═════ Excerpt to read ═════

The accounting policies applied are consistent with those of the
last annual financial statements for the year ended 30 June 2010,
which were prepared in accordance with IFRS as adopted for use in
the European Union, and on which the auditor gave an unqualified
opinion containing no statement under either Section 498(2) or (3)
of the Companies Act 2006. The Group's annual financial statements
have been filed with the Registrar of Companies.
The interim financial statements have been prepared under the
historical cost convention and are presented in Pounds Sterling
(GBP), which is the functional currency of all Group companies.
Application of the Group's accounting policies in preparing
these interim financial statements requires management to make
judgements and estimates that affect the reported amount of assets
and liabilities, revenues and expenses. Actual results may
ultimately differ from these estimates.
Rubicon Software Group plc is the Group's ultimate parent
company. It is incorporated and domiciled in Great Britain. The
Group's shares are listed on the AIM Market of the London Stock
Exchange.
2. Segment reporting
The Board reviews the Group's internal reporting in order to
assess business performance and allocate resources. The business is
viewed as one unit, in terms of both geography and product, and the
internal reporting reflects this. Therefore the Directors do not
believe that segment disclosures are required.

═════ Information shown ═════

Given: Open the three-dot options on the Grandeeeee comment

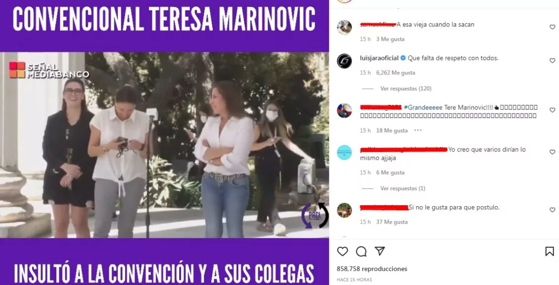Looking at the screenshot, I should [418, 130].
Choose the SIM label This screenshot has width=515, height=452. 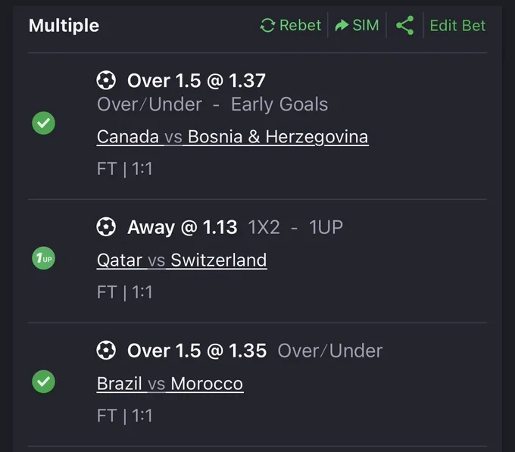[x=366, y=25]
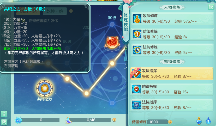Click the 防御修炼 shield icon

(137, 34)
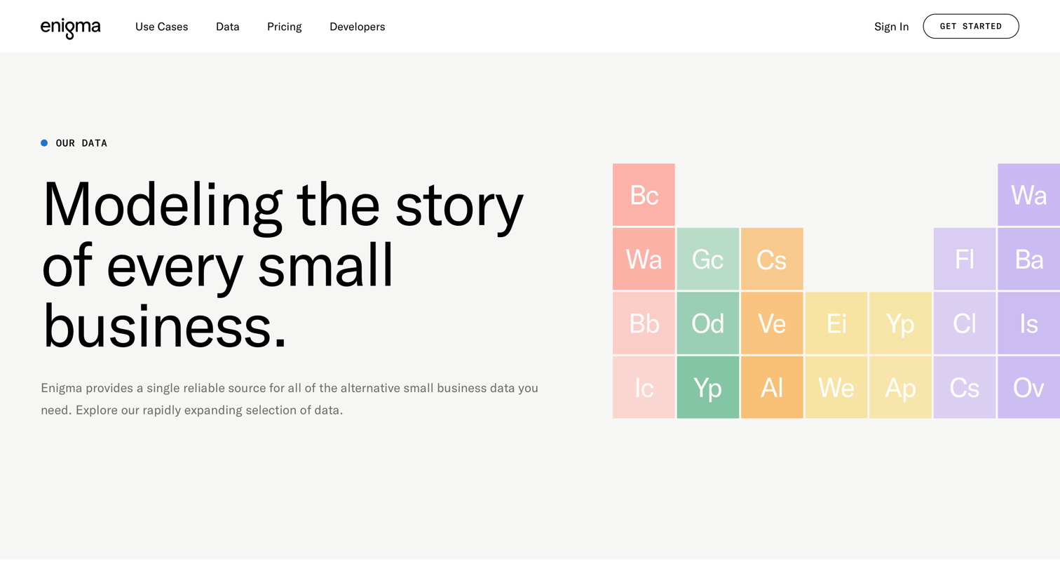Choose the yellow We tile

[x=836, y=387]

═════

* [Tasks]
• 1. Print the passage of the financial statement notes that opens with the words containing "of the Companies" and closes with "from these estimates.".
• 2. According to the financial statement notes, which reported amounts are affected by the judgements and estimates management must make? List each one.

* [Full solutions]
• 1.
of the Companies Act 2006. The Group's annual financial statements
have been filed with the Registrar of Companies.
The interim financial statements have been prepared under the
historical cost convention and are presented in Pounds Sterling
(GBP), which is the functional currency of all Group companies.
Application of the Group's accounting policies in preparing
these interim financial statements requires management to make
judgements and estimates that affect the reported amount of assets
and liabilities, revenues and expenses. Actual results may
ultimately differ from these estimates.

• 2.
Assets
Liabilities
Revenues
Expenses